* **TASK PROMPT**
Each line, starting at the one with "Where should I click to: Enter" and running to the end of the data below, is to be set down again exactly, both ends included; leave pictures out.

* **ENTRIES SUPPLIED**
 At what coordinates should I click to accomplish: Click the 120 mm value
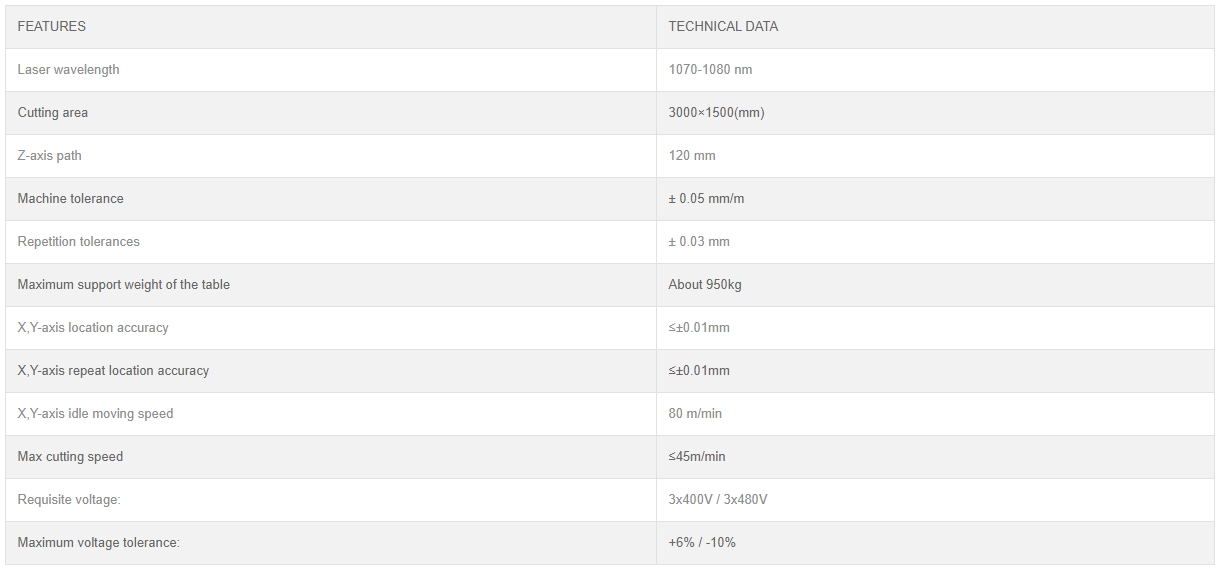pos(692,156)
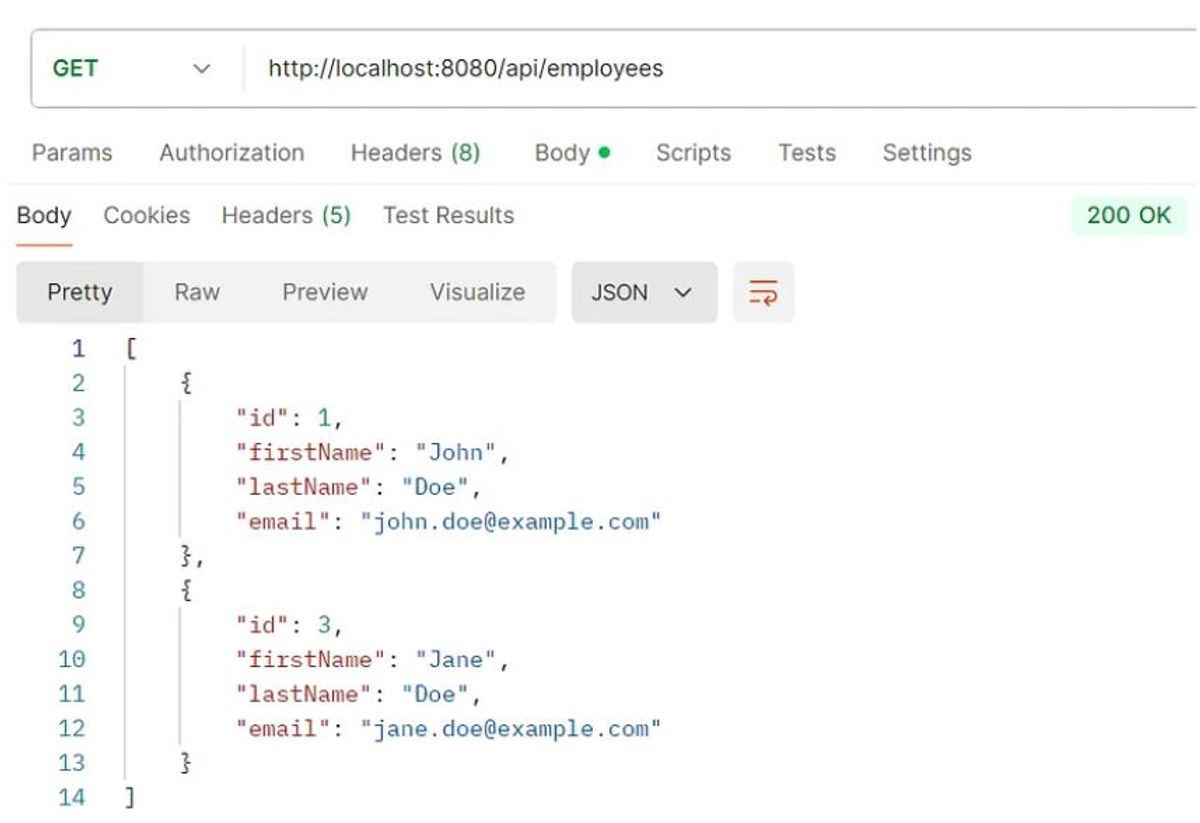Viewport: 1200px width, 823px height.
Task: Show the Preview response view
Action: coord(325,293)
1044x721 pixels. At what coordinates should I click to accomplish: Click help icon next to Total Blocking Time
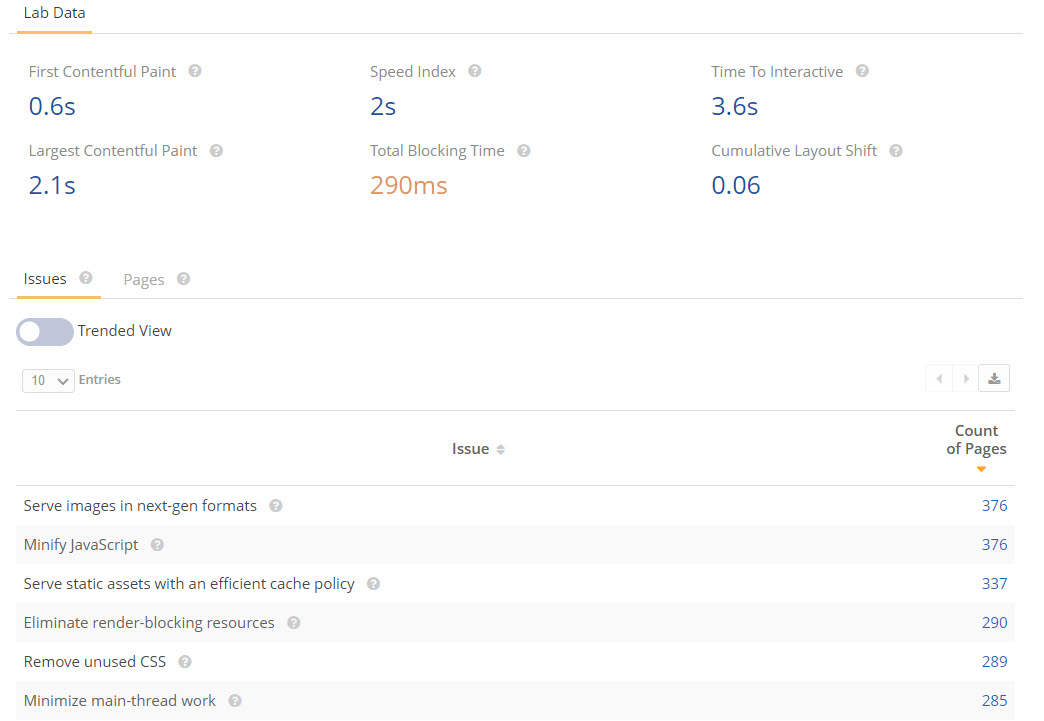pyautogui.click(x=523, y=151)
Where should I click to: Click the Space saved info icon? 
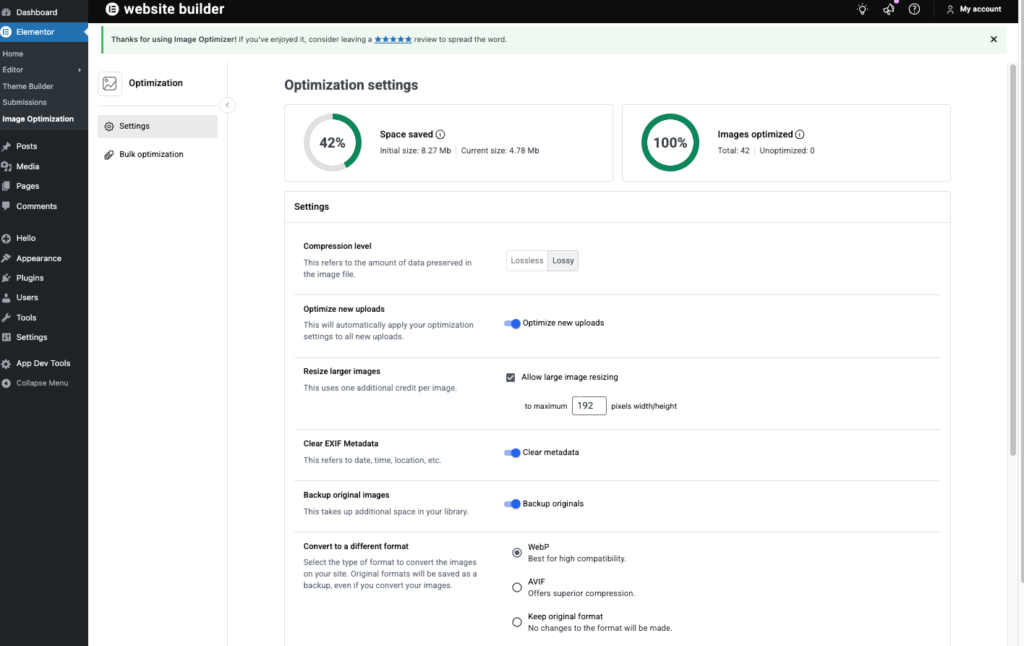click(440, 134)
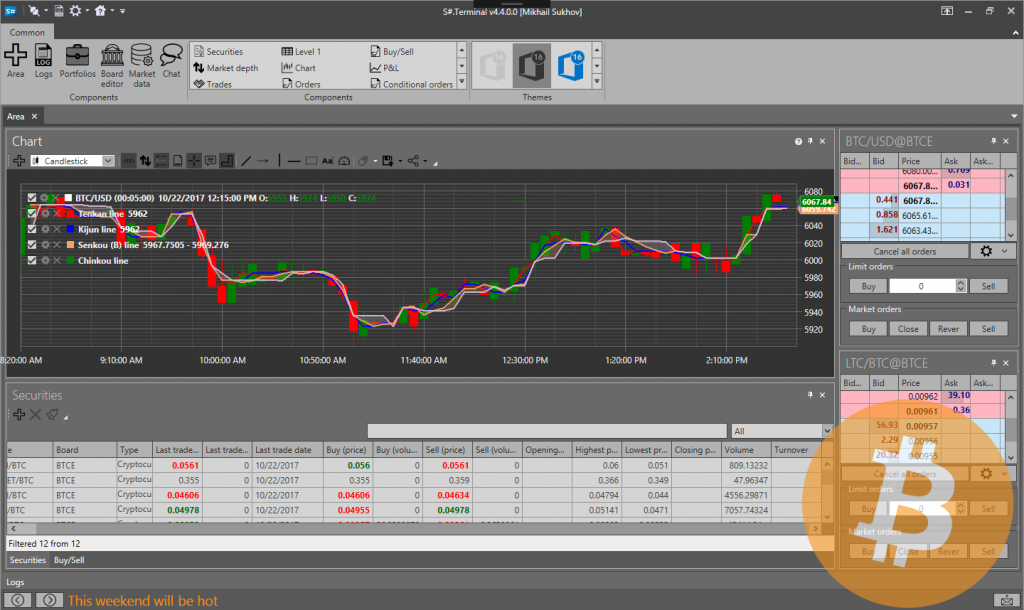Click the text annotation tool in chart toolbar
The image size is (1024, 610).
[327, 160]
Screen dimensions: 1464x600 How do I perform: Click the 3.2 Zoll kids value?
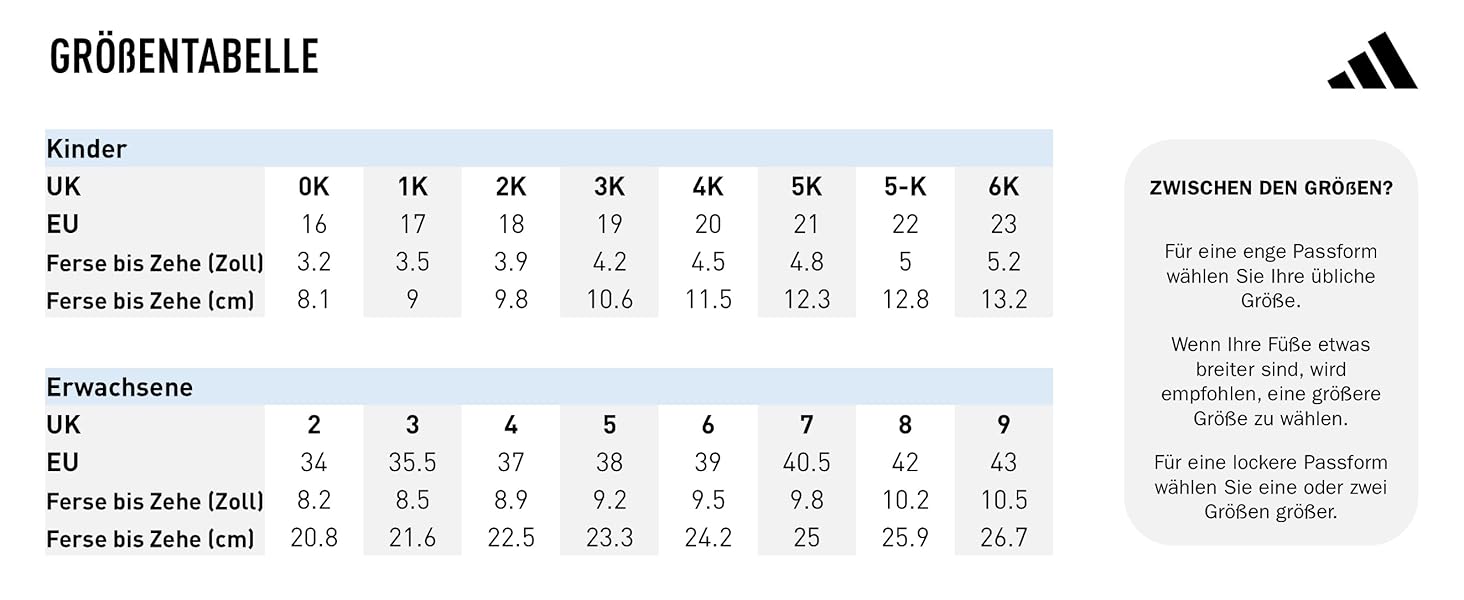click(314, 262)
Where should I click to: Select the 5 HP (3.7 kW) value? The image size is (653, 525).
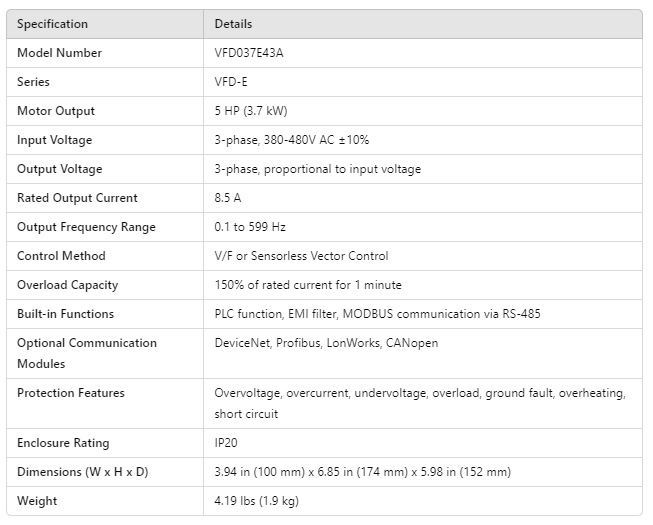point(251,111)
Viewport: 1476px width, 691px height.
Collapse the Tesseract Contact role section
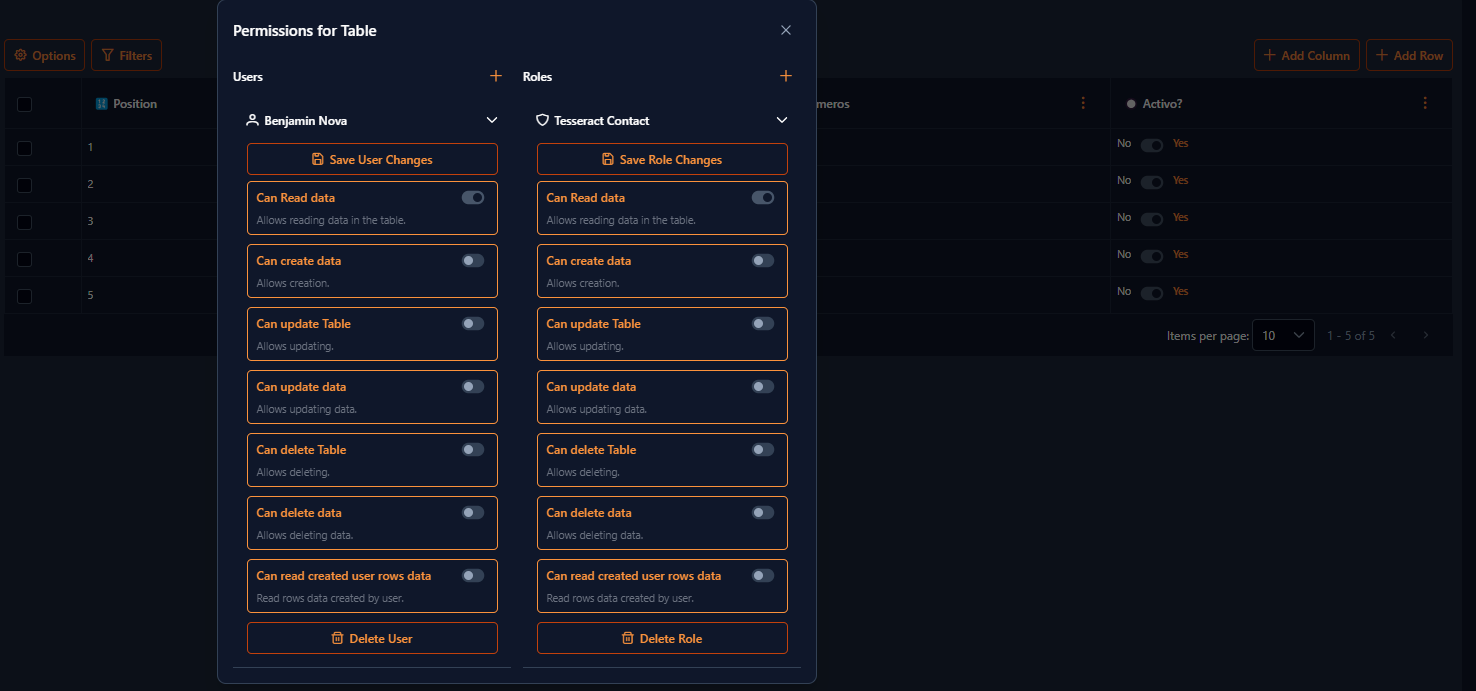[x=782, y=120]
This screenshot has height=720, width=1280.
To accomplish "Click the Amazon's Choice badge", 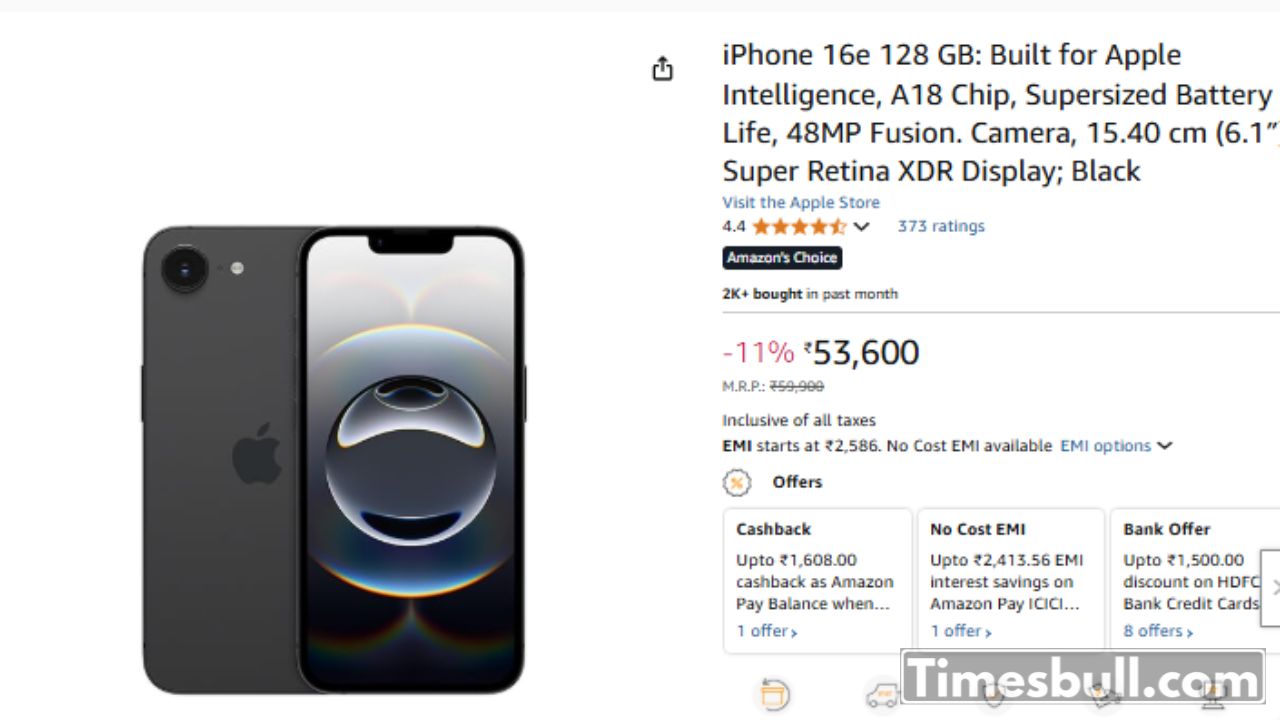I will (782, 258).
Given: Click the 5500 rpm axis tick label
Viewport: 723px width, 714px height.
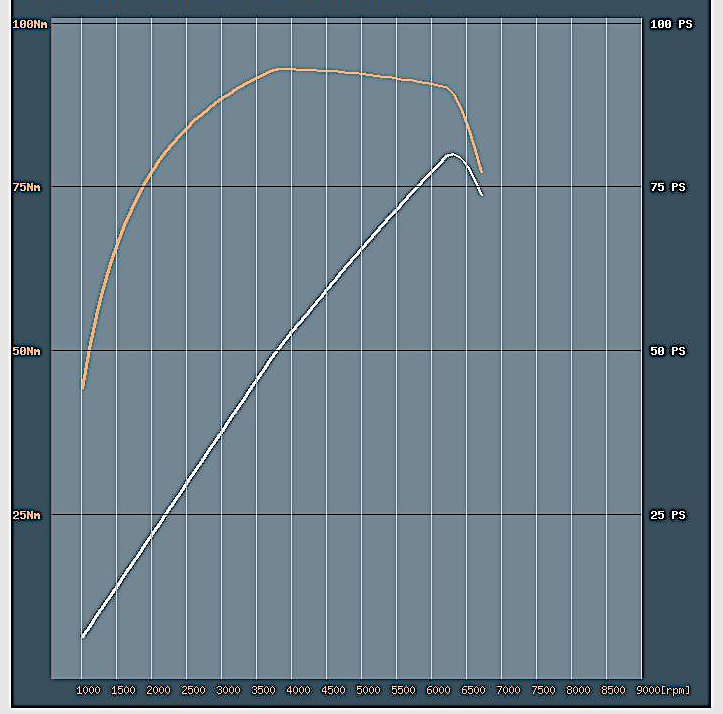Looking at the screenshot, I should pyautogui.click(x=403, y=690).
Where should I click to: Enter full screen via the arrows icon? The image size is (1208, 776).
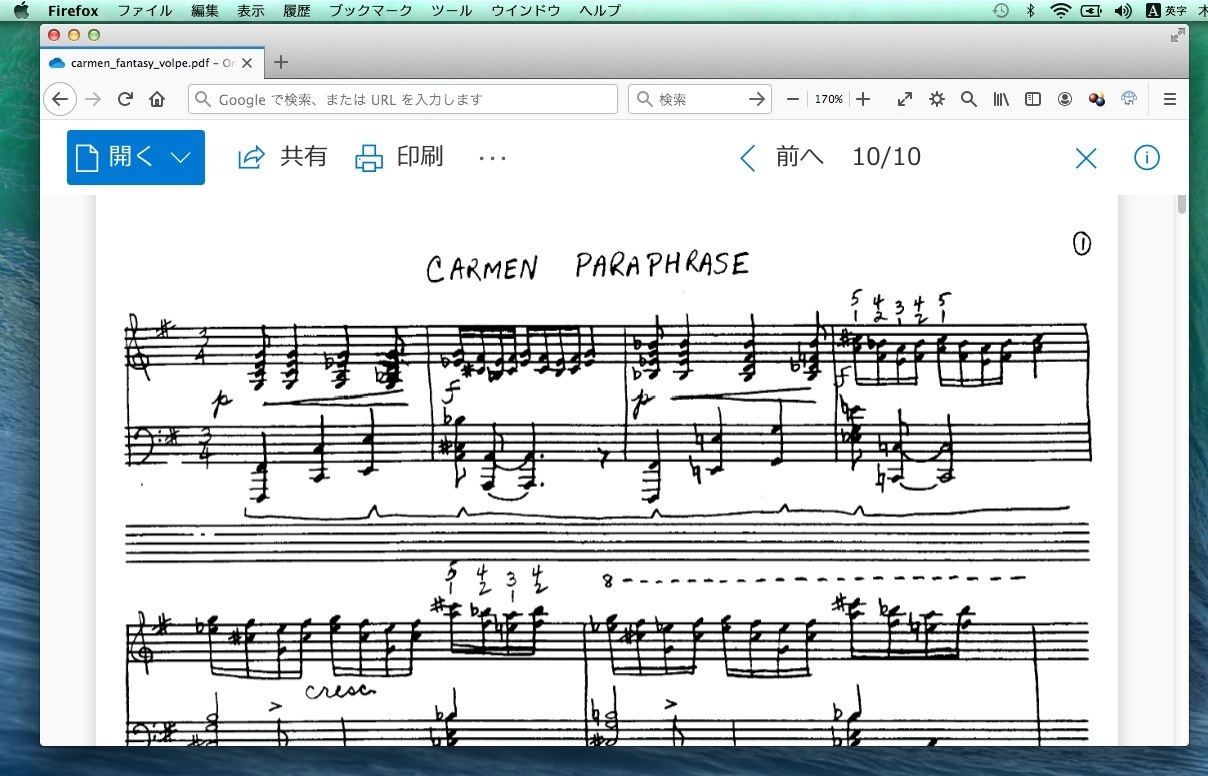[905, 99]
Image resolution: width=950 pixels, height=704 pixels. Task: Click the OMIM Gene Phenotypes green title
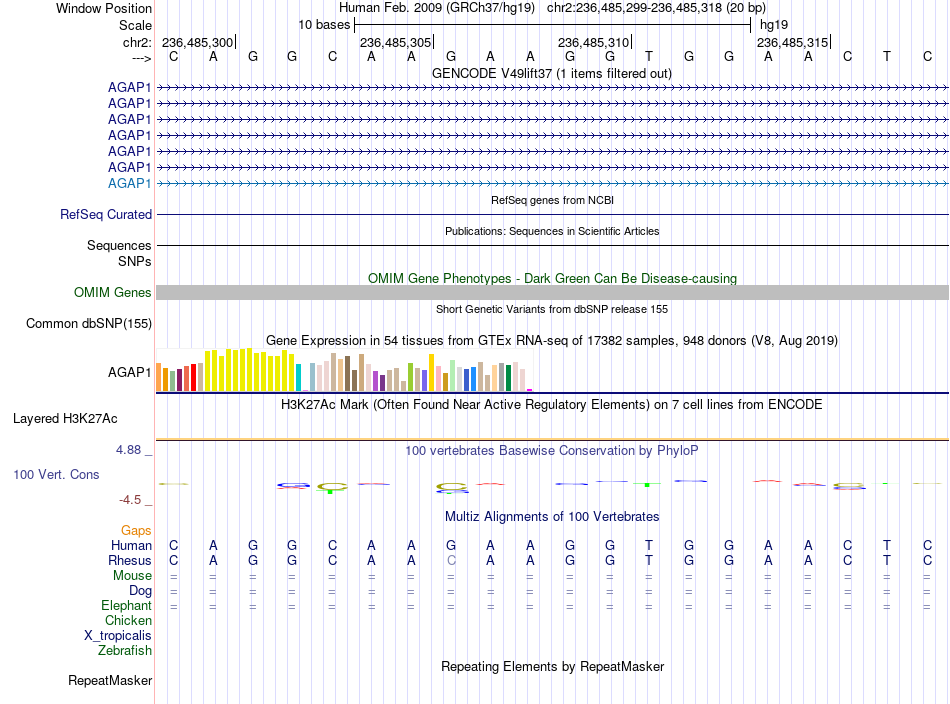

* **SOLUTION TO THIS TASK**
Where should I click to: Enter full screen via the arrows icon? The image size is (1208, 776).
[905, 99]
Image resolution: width=950 pixels, height=704 pixels. Task: Click the OMIM Gene Phenotypes green title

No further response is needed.